## Stated goal
Update the items in the stretch from the line containing "The image size is (602, 521)." through the line containing "Open the Photos folder on desktop" by replacing "The image size is" with "The image dimensions are", and reproduce those lines with everything else unchanged. Omit the pictures from the answer.

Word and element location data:
##########
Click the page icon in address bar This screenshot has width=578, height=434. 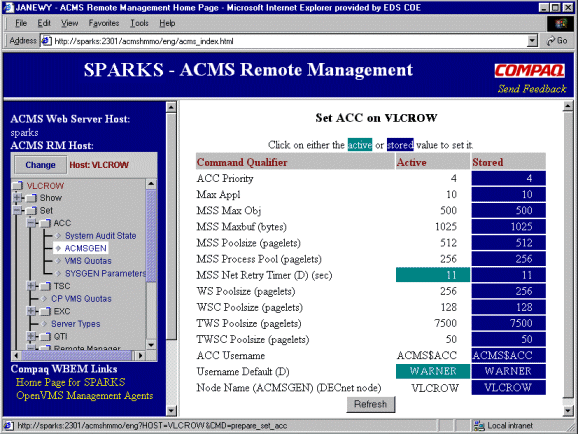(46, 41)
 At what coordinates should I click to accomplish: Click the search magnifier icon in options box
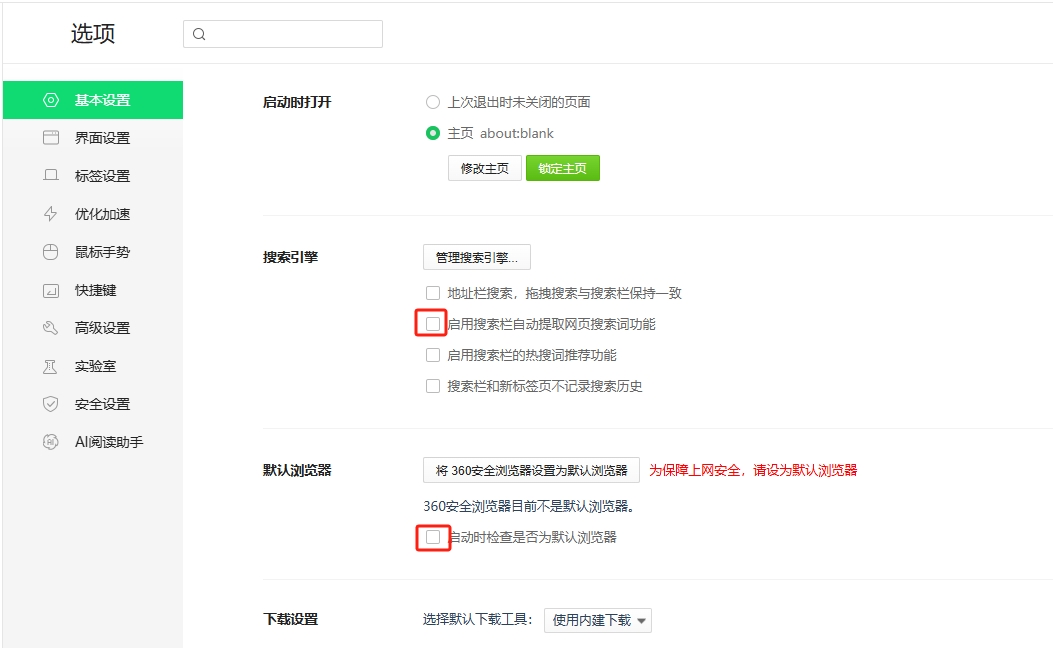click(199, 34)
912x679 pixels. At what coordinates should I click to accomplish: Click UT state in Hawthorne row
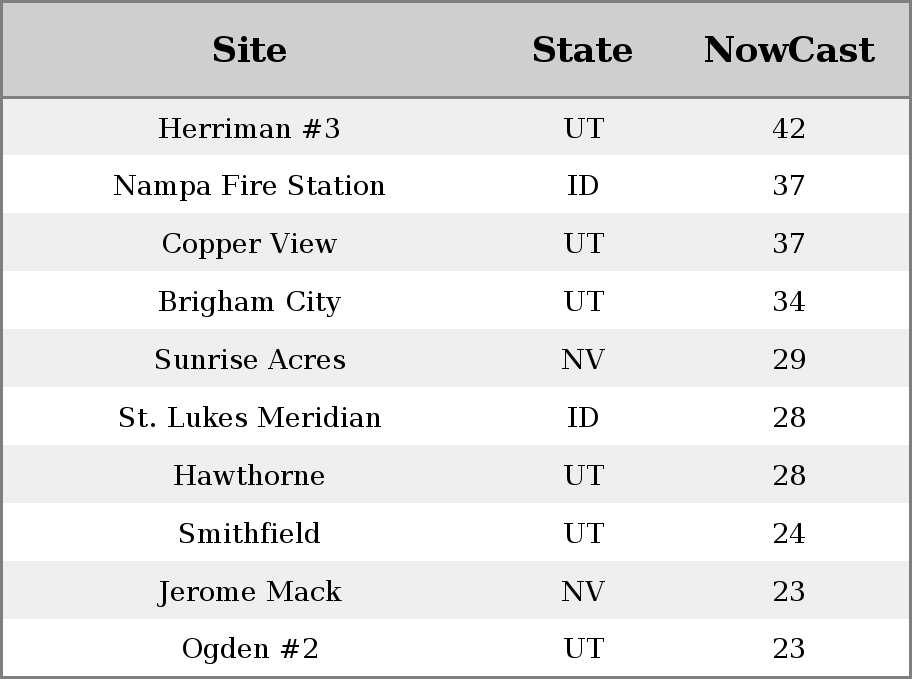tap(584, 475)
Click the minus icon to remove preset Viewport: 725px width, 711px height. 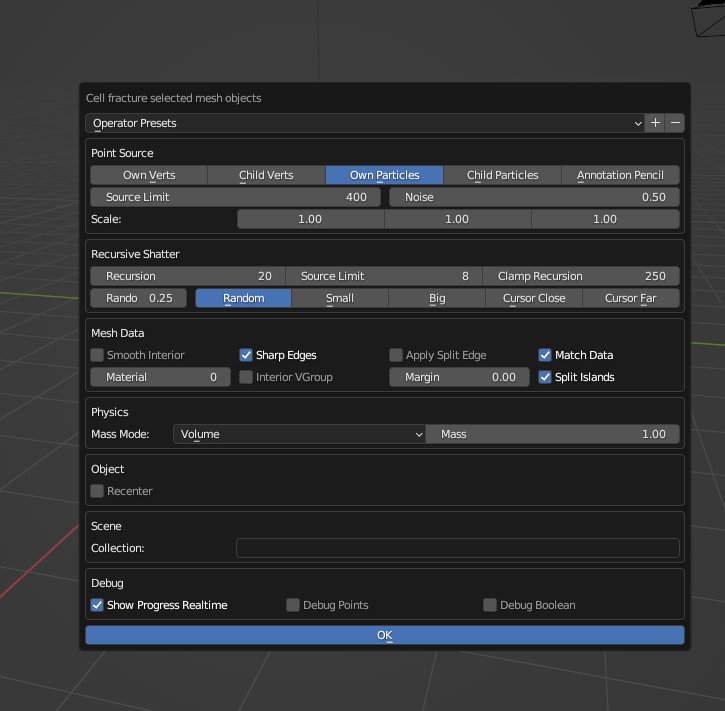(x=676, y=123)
##########
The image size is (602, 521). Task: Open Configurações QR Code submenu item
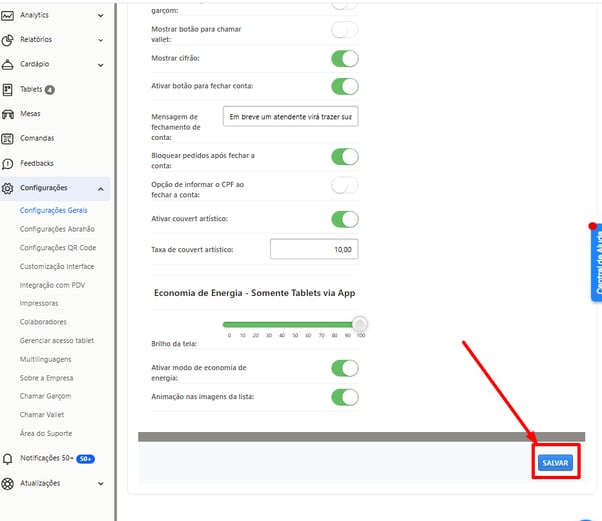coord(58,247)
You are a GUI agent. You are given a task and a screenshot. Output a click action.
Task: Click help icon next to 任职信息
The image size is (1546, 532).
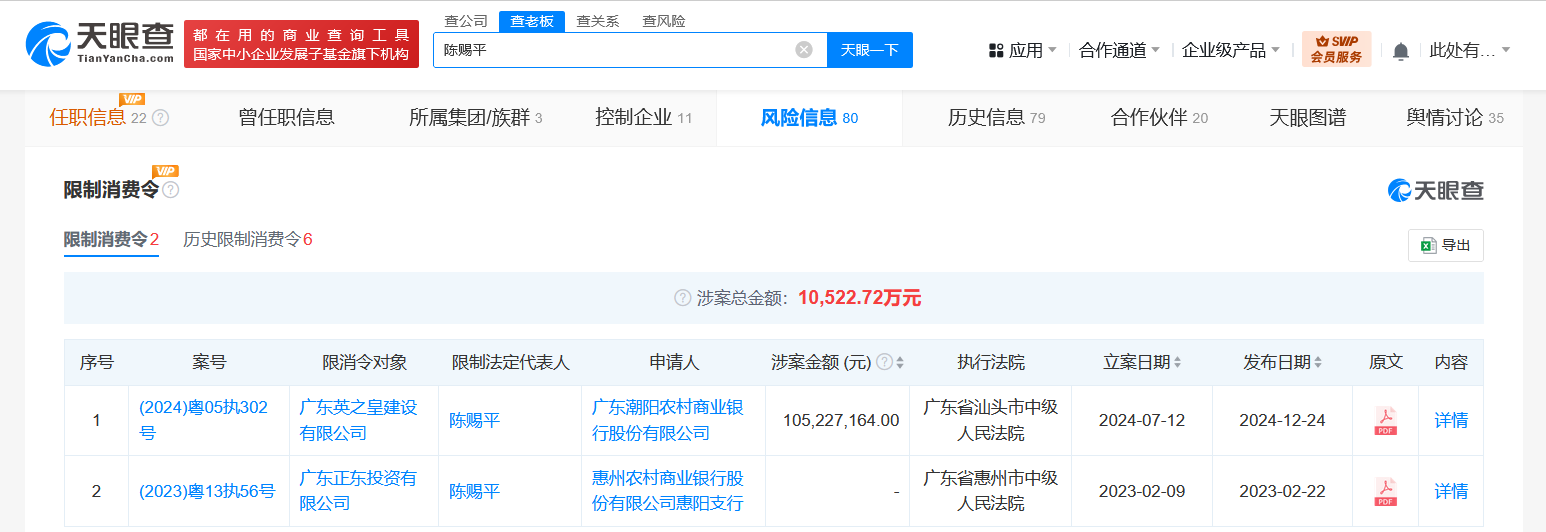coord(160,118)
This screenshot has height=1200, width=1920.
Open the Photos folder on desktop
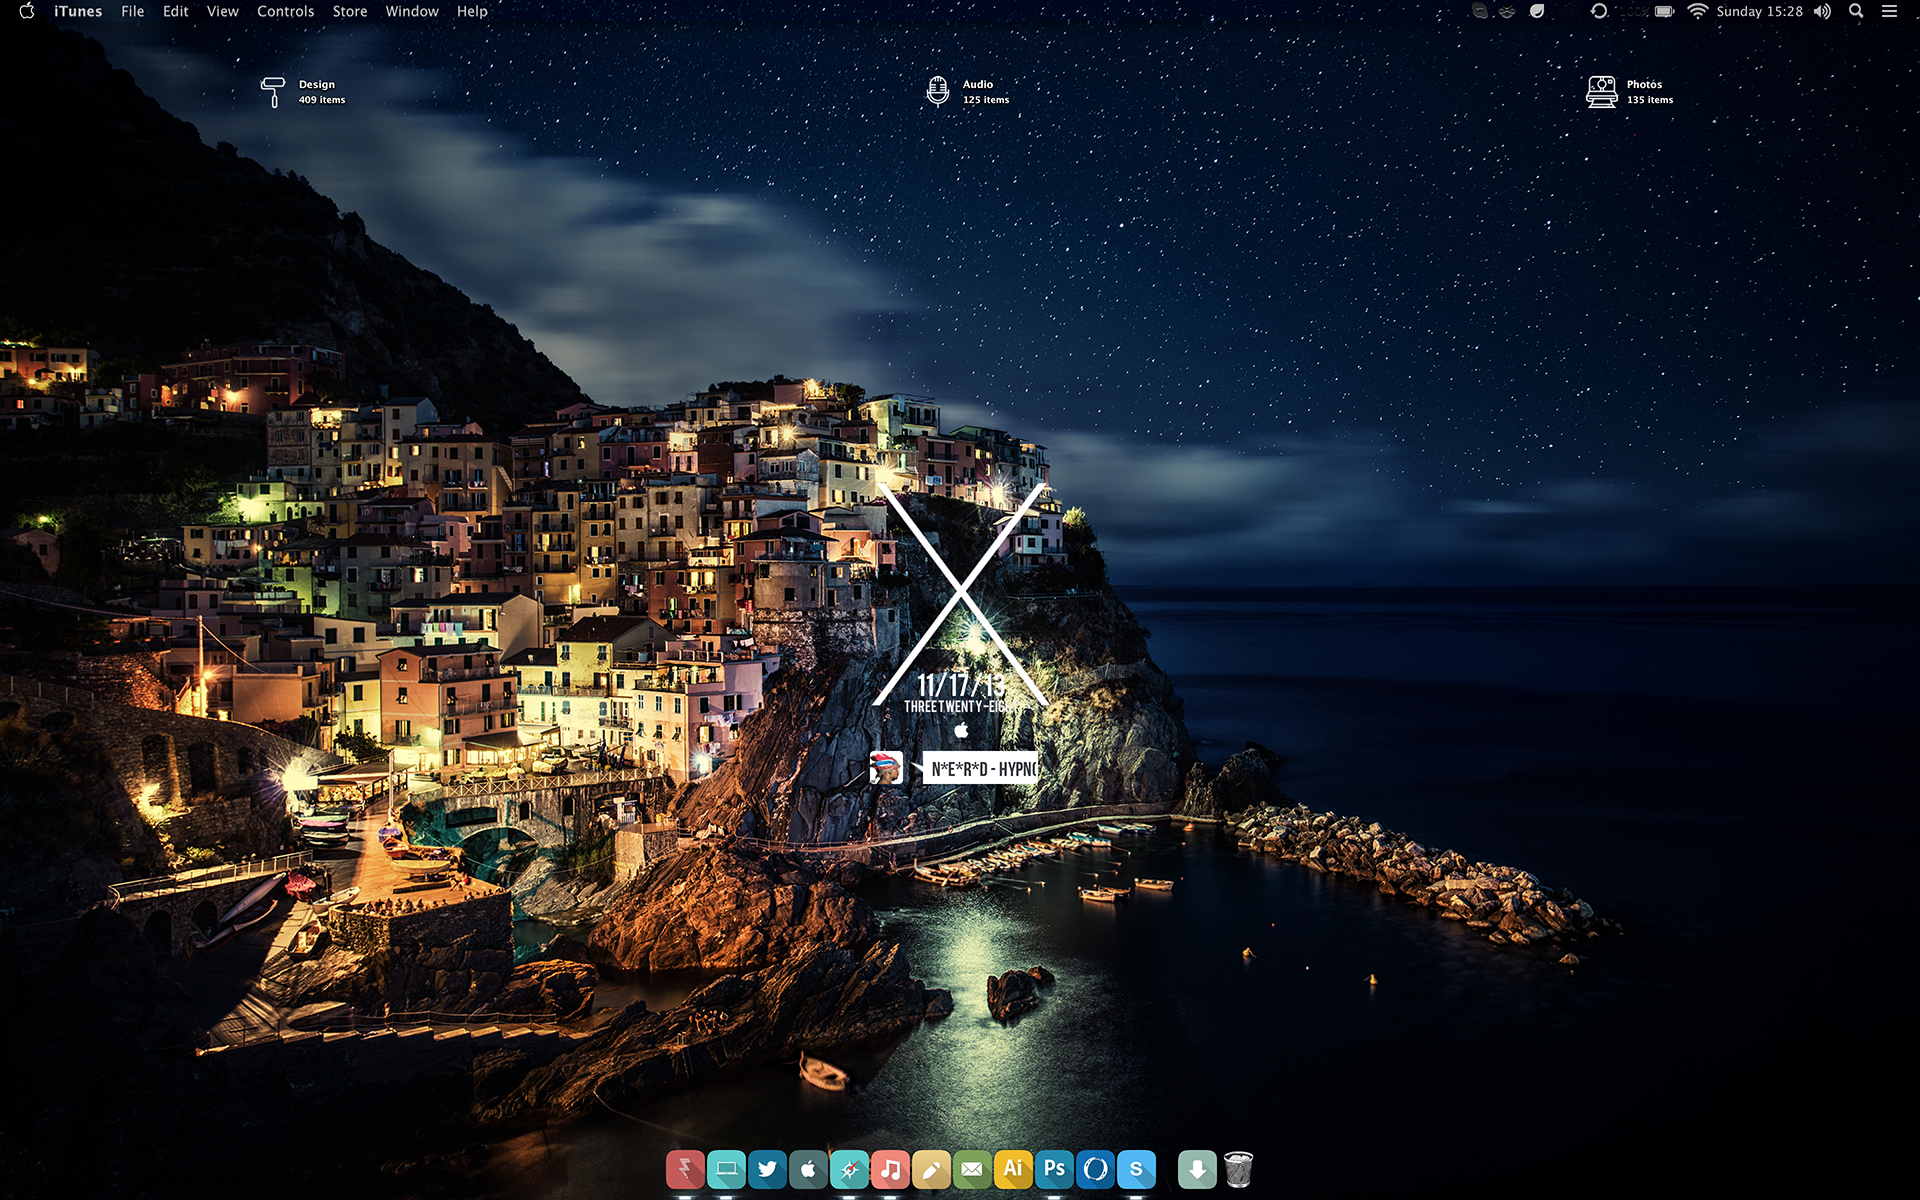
##########
## Task answer
The image dimensions are (602, 521). Task: Open Configurações QR Code submenu item
coord(58,247)
You are a GUI agent. You are given a task and a screenshot. Output a click action.
Task: Click help icon next to 任职信息
The image dimensions are (1546, 532).
coord(160,118)
This screenshot has height=1200, width=1920.
Open the Photos folder on desktop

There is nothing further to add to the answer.